The nascent campaign to make paper in the field go extinct is taking a lot of different avenues. FileMakerPro-based systems that use other apps to draw and take photos seem to be the most prevalent, but it won’t be long until somebody creates a field archaeology app. It will be difficult for any field recordation system to fit all the needs of working in the different parts of the United States and abroad. We record things differently in each country or region so it will be nearly impossible for there to be one app to rule them all.
Nevertheless, we would all be remiss if we did not make an effort to change our ways and migrate toward a paperless field recordation system. The easiest way to make this transition is:
1) Buy a tablet and a weatherproof case (OtterBox Defender series or Lifeproof Frē series).
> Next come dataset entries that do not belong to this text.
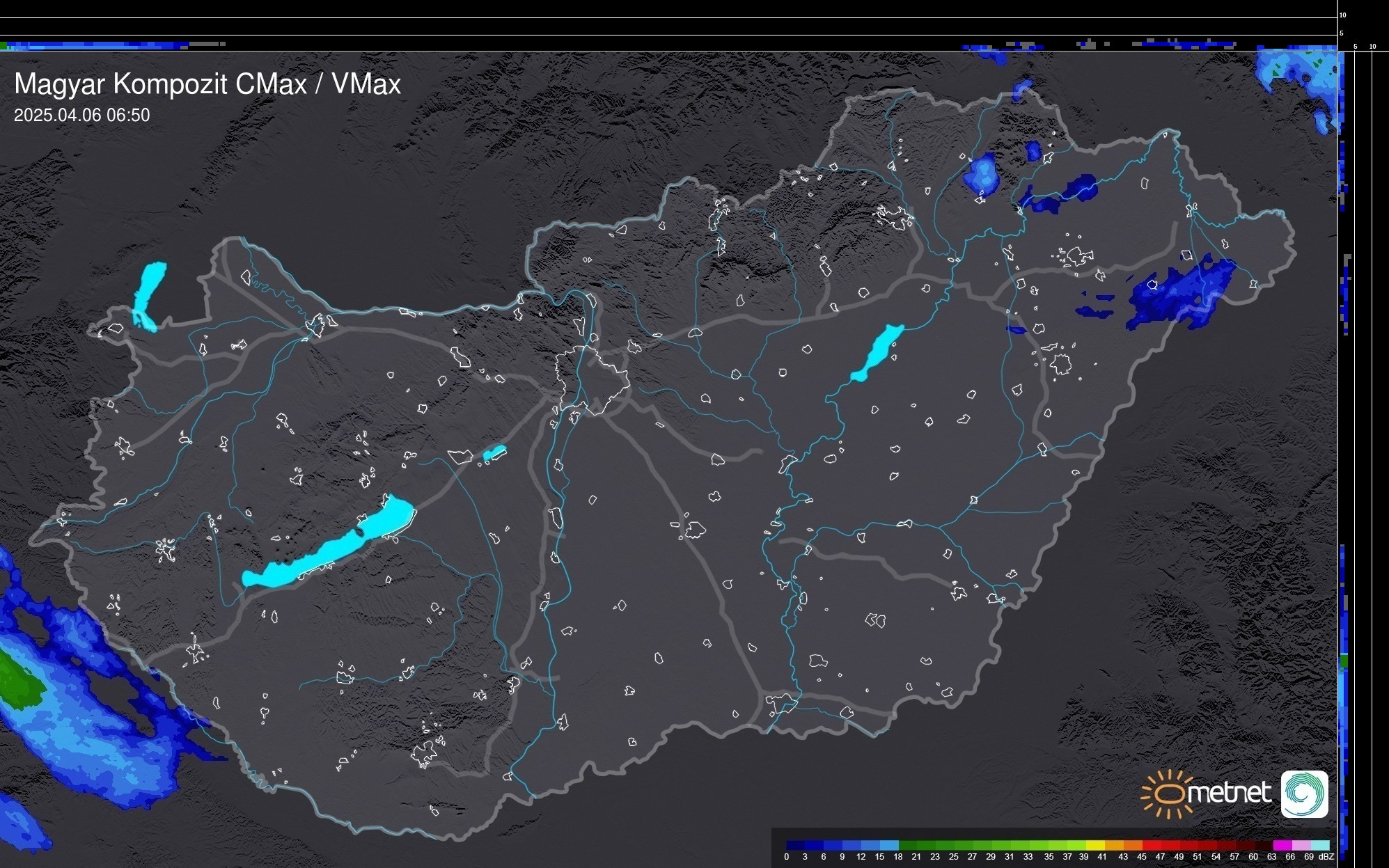Click the darkest navy swatch at legend start

795,845
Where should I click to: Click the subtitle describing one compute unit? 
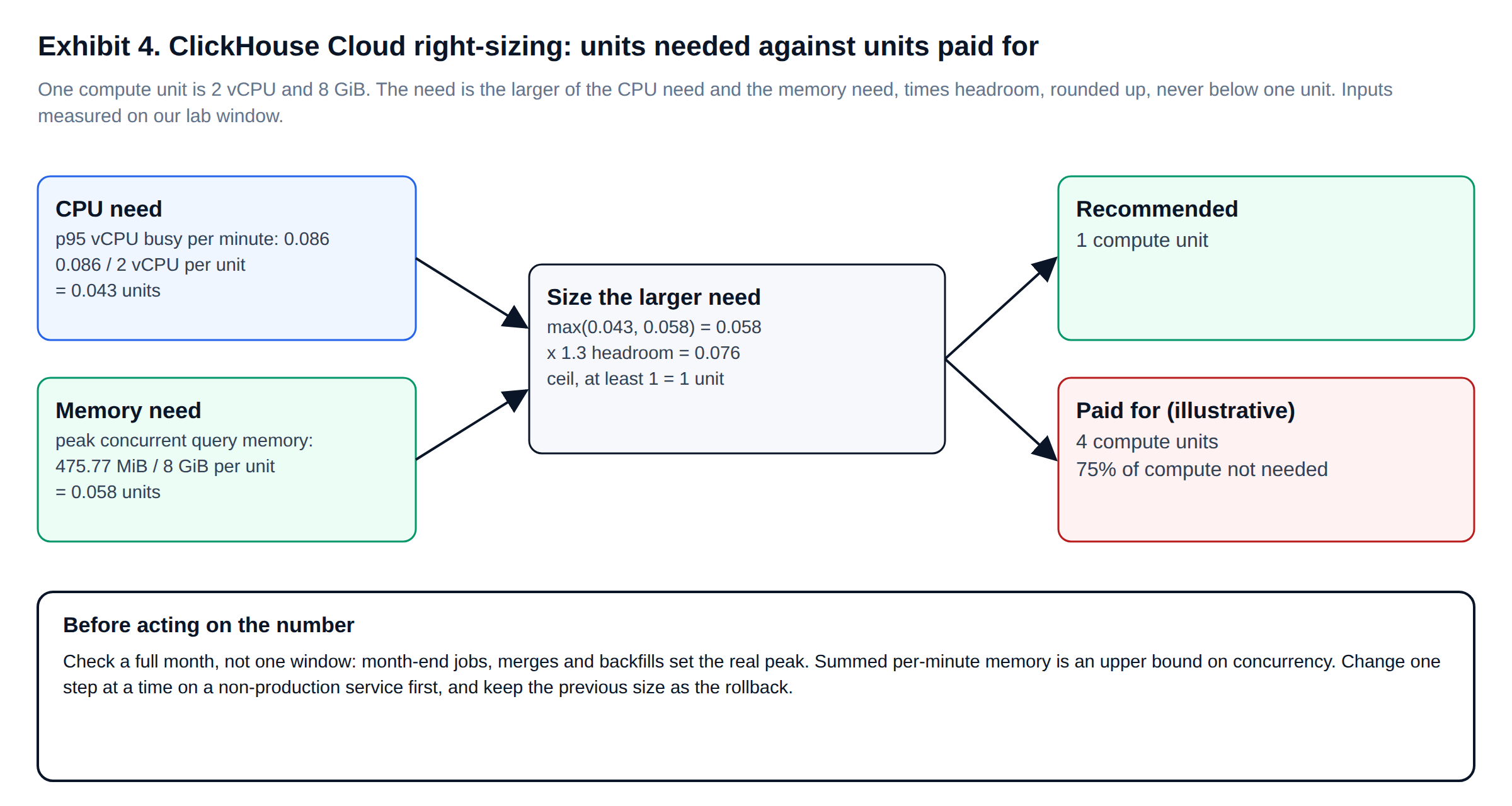click(715, 103)
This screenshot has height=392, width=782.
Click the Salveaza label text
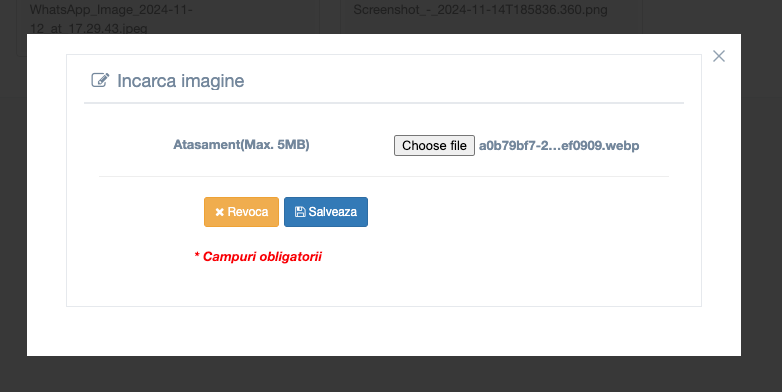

2) Read a bunch of blogs and watch YouTube/Vimeo videos on paperless field data recording. See if what’s already being done will fit your needs (I’ll help you out. Here’s a pretty good one).
3) Decide if you want to make your own system or use a constellation of different apps. (The easiest path is to turn your company’s forms into fillable PDFs.)
4) Start using your tablet in the field.
It really is as simple as that. It will be easier to talk your bosses into going paperless once you have enough data to show how much money/time you’ve saved by going paperless and exactly how much you had to spend in order to do so.
Most importantly: Don’t be like me. Do not wait until you need a paperless recordation system before you try and get one. Be proactive. There is no better time to ditch the paper trail than today.
Human beings are undergoing another change in the way we communicate and store data. This movement is slowly reaching the field of archaeology. I hope this blog post encouraged you to help speed up this migration.